Un quarto delle esportazioni mondiali di armi proviene dagli Stati dell’Unione Europea. La Francia e la Gran Bretagna si disputano da anni la terza posizione a livello mondiale dietro gli Stati Uniti e la Russia. Altri Paesi, tra cui la Germania, l’Italia, la Spagna e la Svezia occupano a loro volta una collocazione rilevante. I membri dell’Unione Europea giustificano questa attività con il diritto di ogni Stato a provvedere alla propria difesa. Affermano, inoltre, di rispettare regolamenti rigorosi, oltre ai criteri sanciti nel Codice di Condotta Europeo. Come spiegare, quindi, che continuano a rifornire di armi numerosi Paesi coinvolti in conflitti o che non rispettano i diritti umani? In tale contesto si colloca anche la recente approvazione al Senato del disegno legge che modifica la 185/90, la legge italiana che regola i trasferimenti di armi, e ratifica il trattato di Farnborough, firmato nel 2000 dai Ministri della Difesa di Francia, Germania, Italia, Spagna, Svezia, Regno Unito ha un impatto diretto sulle politiche e sulle procedure di controllo europee delle esportazioni. Scopo dell’Accordo è facilitare la ristrutturazione dell’industria della difesa europea in modo tale da renderla più competitiva sul mercato globale, ma rende meno rigorosi i controlli sulle coproduzioni di armi. Ma, come è stato evidenziato dalla Campagna contro i mercanti armi – in difesa della l. 185/90, le modifiche mettono a repentaglio le rigorose politiche di controllo delle esportazioni di armi che l’Italia produce insieme a industrie estere.
Un Codice di condotta
Il quadro che emerge a livello europeo evidenzia molte preoccupazioni, anche per gli scarsi controlli di alcuni Paesi sui destinatari finali delle armi vendute. L’europeizzazione non va nella direzione di migliori controlli e di maggiore trasparenza. Adottato nel 1998, il Codice di Condotta è stato un’iniziativa importante in quanto ha rappresentato un primo passo verso lo sviluppo di un sistema di controllo comune sull’export di armi da parte degli Stati Membri dell’Unione Europea e un tentativo di armonizzare le politiche nazionali attraverso un meccanismo di scambio di informazioni e consultazioni intergovernative. Purtroppo questo strumento, oltre a essere troppo vago e,
Infine, il Codice non prevede alcuna disposizione per uno scrutinio pubblico e parlamentare sui trasferimenti di armi dall’Europa, creando così uno stimolo insufficiente per una maggiore trasparenza sul commercio di armi. È necessario rettificare queste omissioni se è vero che il Codice deve raggiungere quegli obiettivi di elevati standard comuni per regolamentare severamente i trasferimenti di armi. Il quarto rapporto annuale previsto in applicazione del Codice di condotta europeo sulle esportazioni di armi non ci consente ancora di disporre di un quadro completo per una valutazione globale delle politiche europee sui trasferimenti di armi.

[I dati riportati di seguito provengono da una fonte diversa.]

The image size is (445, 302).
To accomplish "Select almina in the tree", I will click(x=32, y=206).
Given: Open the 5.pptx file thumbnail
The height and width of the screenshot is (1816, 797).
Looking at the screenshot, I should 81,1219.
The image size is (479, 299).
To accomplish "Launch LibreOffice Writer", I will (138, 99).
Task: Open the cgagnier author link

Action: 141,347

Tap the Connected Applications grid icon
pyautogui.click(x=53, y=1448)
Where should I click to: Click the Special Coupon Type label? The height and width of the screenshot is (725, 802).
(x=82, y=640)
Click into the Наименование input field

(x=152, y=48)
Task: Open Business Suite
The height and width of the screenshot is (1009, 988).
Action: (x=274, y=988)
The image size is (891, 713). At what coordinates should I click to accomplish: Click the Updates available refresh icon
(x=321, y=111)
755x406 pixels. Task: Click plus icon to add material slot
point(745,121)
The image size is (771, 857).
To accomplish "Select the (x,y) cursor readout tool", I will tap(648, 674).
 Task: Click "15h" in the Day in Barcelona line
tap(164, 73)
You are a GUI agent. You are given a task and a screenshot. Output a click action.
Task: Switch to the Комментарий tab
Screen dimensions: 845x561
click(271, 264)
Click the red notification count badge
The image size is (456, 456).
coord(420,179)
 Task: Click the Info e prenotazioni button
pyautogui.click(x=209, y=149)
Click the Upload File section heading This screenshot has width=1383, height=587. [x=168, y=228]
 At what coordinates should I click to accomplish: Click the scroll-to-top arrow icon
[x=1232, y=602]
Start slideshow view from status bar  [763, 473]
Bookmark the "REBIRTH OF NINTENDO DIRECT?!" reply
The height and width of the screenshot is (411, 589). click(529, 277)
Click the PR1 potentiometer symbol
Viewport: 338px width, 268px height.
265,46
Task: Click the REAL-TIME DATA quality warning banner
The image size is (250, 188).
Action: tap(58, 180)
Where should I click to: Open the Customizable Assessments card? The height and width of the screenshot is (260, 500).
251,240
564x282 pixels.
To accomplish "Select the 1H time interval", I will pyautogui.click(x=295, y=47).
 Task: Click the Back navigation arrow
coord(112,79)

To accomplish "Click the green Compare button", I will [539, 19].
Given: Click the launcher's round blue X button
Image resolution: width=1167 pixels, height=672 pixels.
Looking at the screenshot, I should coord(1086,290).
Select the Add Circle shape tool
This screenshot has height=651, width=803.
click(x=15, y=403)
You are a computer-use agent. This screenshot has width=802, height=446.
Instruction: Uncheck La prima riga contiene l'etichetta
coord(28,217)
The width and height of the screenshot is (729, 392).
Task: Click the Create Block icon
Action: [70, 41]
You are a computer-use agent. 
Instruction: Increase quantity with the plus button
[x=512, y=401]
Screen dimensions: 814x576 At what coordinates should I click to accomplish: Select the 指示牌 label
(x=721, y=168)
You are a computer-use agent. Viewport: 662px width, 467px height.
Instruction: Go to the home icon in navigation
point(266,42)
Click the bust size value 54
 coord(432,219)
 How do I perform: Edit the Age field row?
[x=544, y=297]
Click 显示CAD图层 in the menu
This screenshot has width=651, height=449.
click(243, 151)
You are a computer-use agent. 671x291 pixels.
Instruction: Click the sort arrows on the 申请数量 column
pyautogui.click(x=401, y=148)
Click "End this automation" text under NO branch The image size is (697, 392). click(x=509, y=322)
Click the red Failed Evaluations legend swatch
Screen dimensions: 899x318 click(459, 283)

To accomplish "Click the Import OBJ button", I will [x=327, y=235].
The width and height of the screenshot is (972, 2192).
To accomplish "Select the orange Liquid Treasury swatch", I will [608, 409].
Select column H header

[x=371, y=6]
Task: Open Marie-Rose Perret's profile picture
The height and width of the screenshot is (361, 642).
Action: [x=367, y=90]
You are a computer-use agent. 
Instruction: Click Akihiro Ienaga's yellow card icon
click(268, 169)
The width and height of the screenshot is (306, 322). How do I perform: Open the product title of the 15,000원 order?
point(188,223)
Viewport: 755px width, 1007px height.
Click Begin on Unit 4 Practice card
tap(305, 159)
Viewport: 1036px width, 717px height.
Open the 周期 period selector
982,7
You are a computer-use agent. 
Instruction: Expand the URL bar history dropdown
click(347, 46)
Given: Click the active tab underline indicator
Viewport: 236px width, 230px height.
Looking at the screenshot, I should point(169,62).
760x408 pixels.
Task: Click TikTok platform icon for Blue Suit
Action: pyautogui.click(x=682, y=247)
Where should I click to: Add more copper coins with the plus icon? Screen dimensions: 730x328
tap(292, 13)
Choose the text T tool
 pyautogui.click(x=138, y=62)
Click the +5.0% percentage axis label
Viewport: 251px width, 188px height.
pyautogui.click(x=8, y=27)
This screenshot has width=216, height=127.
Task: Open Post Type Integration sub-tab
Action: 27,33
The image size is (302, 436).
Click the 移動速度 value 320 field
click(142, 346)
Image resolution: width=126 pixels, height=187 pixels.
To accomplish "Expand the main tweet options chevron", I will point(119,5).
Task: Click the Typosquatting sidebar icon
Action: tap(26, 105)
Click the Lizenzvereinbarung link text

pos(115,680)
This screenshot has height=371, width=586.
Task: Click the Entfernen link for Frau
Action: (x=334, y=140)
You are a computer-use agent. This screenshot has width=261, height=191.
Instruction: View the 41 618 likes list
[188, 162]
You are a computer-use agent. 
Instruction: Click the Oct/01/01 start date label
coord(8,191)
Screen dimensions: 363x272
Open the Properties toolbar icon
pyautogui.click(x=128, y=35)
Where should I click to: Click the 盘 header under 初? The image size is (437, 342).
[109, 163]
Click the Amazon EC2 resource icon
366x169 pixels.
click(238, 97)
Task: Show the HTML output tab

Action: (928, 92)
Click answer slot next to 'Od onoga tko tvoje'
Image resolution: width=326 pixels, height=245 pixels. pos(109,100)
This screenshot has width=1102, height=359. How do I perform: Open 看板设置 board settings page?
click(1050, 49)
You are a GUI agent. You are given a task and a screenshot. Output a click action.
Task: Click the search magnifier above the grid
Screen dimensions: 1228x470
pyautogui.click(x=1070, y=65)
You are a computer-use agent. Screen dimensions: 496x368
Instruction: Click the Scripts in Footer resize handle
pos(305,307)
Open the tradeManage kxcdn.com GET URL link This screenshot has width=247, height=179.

L’indicazione di questi dati non è né armonizzata né obbligatoria. Ad esempio la Francia indica solamente l’ammontare delle sue esportazioni, mentre Austria, Danimarca, Grecia e Irlanda indicano solamente l’ammontare delle commesse. Per questo motivo i raffronti risultano aleatori. Per alcuni Paesi destinatari conosciamo l’ammontare delle esportazioni ma non quello delle autorizzazioni, o viceversa. Sebbene in questi anni si sia allentato il livello di segretezza, spesso alimentato da una concorrenza esacerbata tra le industrie europee, si tratta tuttavia di un processo che sfugge completamente a un possibile controllo da parte dei cittadini e degli stessi parlamentari europei, afferma Bouveret, il direttore dell’Osservatorio sui trasferimenti di armi di Lione. Le informazioni pubblicate relative al numero dei dinieghi, al numero delle consultazioni intraprese e delle consultazioni richieste, da sole non permettono di misurare la realtà dell’applicazione dei criteri del Codice per ciascuno dei Paesi che ricevono e che utilizzano armi made in Europe. Infine, la lettura del documento riserva una piccola sorpresa: sono stati deliberati due rifiuti d’autorizzazione verso un Paese dell’Unione Europea. Si tratta di uno sgarbo tra Stati europei o di una reale mancanza di rispetto degli impegni internazionali da parte di un partner dell’Unione? In ogni caso, la strada da percorrere verso l’armonizzazione delle politiche di esportazione di armi è ancora lunga.
La Campagna europea
Lo scorso 27 gennaio, contemporaneamente a Roma e a Parigi, una coalizione europea di organizzazioni (Amnesty International, Pax Christi, Saferworld, MSF, IANSA e tante altre organizzazioni nazionali e internazionali) ha lanciato una nuova campagna per il controllo dei trasferimenti di armi: per chiedere che l’Unione Europea si doti di strumenti efficaci. La nuova Campagna è stata presentata a Roma da Marita Villa (Amnesty International) e Tonio Dell’Olio (Pax Christi) nel corso di una conferenza stampa in cui hanno chiesto che l’Unione Europea si doti di strumenti giuridicamente vincolanti e il blocco dei trasferimenti di armi qualora esista il rischio che le armi in questione contribuiscano a violazioni dei diritti umani o siano dirette verso zone di conflitto. In particolare, gli obiettivi della campagna europea sono il rafforzamento dei criteri del Codice di Condotta Europeo sulle esportazioni di armi e di renderlo giuridicamente vincolante e l’adozione di un’azione europea e di una legislazione nazionale per il controllo degli intermediari di armi.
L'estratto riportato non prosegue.